My response to the book:
Newport isn't particularly writing about humanitarians, but he is writing about professors. Some points feel very business-world appropriate, or appropriate for tenured professors. I can't just ignore emails, and I don't try to raise profit margins by "acting on lead measures." However, I'm really interested in giving in to Deep Work; While I can't plan my exact schedule now, I can implement some of the things that impacted me from the text, like the following:
-Have a routine. Start at a certain time and work until your designated cut-off time.
-Work deeply as long as your brain can, but don't force it afterwards. He suggests stopping all work at 5:30, so that your brain can do work in the background while you relax. He says that most people can do about 4 hours of deep work in a day. I think that sounds about right. Note that this doesn't include shallow work or breaks.

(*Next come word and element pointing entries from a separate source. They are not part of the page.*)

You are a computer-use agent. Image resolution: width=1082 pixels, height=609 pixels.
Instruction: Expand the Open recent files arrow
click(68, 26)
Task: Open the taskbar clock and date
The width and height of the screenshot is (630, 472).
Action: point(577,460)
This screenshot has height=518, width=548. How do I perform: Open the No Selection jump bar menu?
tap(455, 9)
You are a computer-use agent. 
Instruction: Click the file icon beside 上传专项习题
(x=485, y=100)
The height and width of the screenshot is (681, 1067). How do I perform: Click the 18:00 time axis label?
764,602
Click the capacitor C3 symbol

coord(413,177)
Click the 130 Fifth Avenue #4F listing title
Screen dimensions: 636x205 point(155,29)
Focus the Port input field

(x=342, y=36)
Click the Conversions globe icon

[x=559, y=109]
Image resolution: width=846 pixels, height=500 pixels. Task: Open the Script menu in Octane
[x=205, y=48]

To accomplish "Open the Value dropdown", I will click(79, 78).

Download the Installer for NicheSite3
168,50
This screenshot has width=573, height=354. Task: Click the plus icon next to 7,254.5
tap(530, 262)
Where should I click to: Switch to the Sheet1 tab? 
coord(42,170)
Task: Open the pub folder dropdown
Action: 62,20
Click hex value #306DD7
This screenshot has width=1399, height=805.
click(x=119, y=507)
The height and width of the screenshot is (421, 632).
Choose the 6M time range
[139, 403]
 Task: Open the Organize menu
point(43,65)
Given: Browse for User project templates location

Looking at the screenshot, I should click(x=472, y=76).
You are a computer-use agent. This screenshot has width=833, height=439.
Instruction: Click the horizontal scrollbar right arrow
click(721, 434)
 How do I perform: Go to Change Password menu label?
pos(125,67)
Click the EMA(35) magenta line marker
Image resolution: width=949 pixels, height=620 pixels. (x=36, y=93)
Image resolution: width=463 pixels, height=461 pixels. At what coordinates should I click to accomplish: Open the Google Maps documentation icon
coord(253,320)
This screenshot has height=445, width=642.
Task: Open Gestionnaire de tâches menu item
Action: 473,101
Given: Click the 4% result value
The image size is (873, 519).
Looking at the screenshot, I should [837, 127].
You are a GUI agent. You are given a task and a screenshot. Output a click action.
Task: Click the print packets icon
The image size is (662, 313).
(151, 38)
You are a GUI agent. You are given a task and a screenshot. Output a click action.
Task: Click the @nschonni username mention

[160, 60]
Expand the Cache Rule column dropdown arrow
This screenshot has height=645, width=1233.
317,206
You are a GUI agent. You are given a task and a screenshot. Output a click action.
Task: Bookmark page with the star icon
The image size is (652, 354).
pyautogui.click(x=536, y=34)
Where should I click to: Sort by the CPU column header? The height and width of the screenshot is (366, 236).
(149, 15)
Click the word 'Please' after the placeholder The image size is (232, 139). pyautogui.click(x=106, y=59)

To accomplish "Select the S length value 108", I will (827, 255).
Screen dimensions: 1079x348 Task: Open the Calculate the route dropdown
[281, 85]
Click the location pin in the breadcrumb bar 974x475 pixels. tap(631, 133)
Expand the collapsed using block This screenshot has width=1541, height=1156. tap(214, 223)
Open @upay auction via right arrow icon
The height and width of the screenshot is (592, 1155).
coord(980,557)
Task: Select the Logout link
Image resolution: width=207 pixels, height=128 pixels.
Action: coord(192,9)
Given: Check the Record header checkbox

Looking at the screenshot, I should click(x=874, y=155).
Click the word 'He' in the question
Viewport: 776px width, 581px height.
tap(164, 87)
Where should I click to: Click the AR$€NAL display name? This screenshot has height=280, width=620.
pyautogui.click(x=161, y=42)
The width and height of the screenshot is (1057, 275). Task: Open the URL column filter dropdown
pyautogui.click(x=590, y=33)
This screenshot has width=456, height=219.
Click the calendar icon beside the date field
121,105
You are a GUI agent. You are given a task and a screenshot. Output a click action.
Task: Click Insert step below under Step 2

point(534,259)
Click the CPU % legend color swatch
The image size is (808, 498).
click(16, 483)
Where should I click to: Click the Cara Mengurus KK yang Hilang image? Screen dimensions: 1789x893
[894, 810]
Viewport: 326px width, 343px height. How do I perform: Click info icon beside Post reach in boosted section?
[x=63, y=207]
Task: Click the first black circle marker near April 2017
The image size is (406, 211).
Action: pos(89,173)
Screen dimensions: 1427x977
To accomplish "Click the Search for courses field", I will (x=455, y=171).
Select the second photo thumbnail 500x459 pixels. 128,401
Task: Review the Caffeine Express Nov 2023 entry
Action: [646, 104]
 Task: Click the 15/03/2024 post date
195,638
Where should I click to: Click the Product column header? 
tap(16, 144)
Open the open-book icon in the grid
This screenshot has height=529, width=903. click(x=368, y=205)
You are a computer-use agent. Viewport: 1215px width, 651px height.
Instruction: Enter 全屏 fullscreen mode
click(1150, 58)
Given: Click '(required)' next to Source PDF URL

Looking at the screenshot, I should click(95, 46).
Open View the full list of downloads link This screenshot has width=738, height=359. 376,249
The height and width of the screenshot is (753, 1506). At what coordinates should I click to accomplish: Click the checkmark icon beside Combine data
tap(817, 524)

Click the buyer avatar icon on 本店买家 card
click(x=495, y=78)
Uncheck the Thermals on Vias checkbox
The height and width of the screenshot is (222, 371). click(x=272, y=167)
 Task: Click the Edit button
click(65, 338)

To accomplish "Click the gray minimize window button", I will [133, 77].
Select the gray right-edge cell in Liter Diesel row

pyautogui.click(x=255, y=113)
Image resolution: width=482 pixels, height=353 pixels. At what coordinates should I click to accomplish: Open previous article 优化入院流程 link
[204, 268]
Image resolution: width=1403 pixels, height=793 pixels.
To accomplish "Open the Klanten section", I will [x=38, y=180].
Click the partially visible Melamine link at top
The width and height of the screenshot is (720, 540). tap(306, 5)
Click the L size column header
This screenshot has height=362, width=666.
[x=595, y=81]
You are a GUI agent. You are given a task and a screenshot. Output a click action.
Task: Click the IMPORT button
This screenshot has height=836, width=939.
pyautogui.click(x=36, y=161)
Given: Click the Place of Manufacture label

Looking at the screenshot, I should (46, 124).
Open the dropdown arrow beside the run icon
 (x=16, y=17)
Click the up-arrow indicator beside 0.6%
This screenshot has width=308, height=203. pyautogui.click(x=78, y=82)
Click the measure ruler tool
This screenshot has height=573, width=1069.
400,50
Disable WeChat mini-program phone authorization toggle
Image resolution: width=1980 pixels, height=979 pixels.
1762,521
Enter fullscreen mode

-Hold yourself accountable to the things that matter. A calendar on the wall might help you if you put giant red Xs through days that you did your deep work. Deep work shouldn't include regular activities like grading, or preparing for class. Some of that might be deep work, but I think Newport isn't including that in his definition because it's repeatable and doesn't produce new information. I would probably argue this a bit with him, but it still wouldn't give me reason to put my dissertational work on hold to make a lesson plan for 2 hours.
-Disconnect at the end of the night and plan out your next work. This one is huge for me. Even when I was in junior high, I used to write silly little bullet points on a notepad next to my bed. They weren't even necessarily things I needed to do the next day; it was just anything I was thinking about. Then your brain feels like "ok. That's all logged. I don't have anything else to do tonight." I slept much better back then when I did that. I should probably do this again, and especially for work. I have an app that I plan to-do-lists for long term goals, but it would be helpful to review those goals before quitting for the day. Planning at the end of the work period lets you have an accomplished feeling and you don't have to worry about forgetting what you're working on the next time you work.
I hope to work at least 4 hours every day in deep work in my dissertation. This will include turning my phone off (or putting it away from my desk), having silence, not answering emails, and prioritizing this time for my own productivity.
At the beginning of this post I mentioned how I was worried about getting my dissertation proposal done before the summer gets busier, or ends. My initial reaction to only having a little over a week before my next obligation was of fear and hand-wringing-- what could I honestly hope to do in that time? I'll just be busy and get out of the loop with my thoughts and then have to start over later on. I don't feel that way anymore, even though I spent the first two days of my free time reading Newport's book. I will have a draft of my proposal done before I go on vacation! I'm excited to start, and I feel that Newport's book really gave me a double-shot of motivation.
Book is recommended to anyone starting a large project or wanting to get in a better headspace about work and productivity.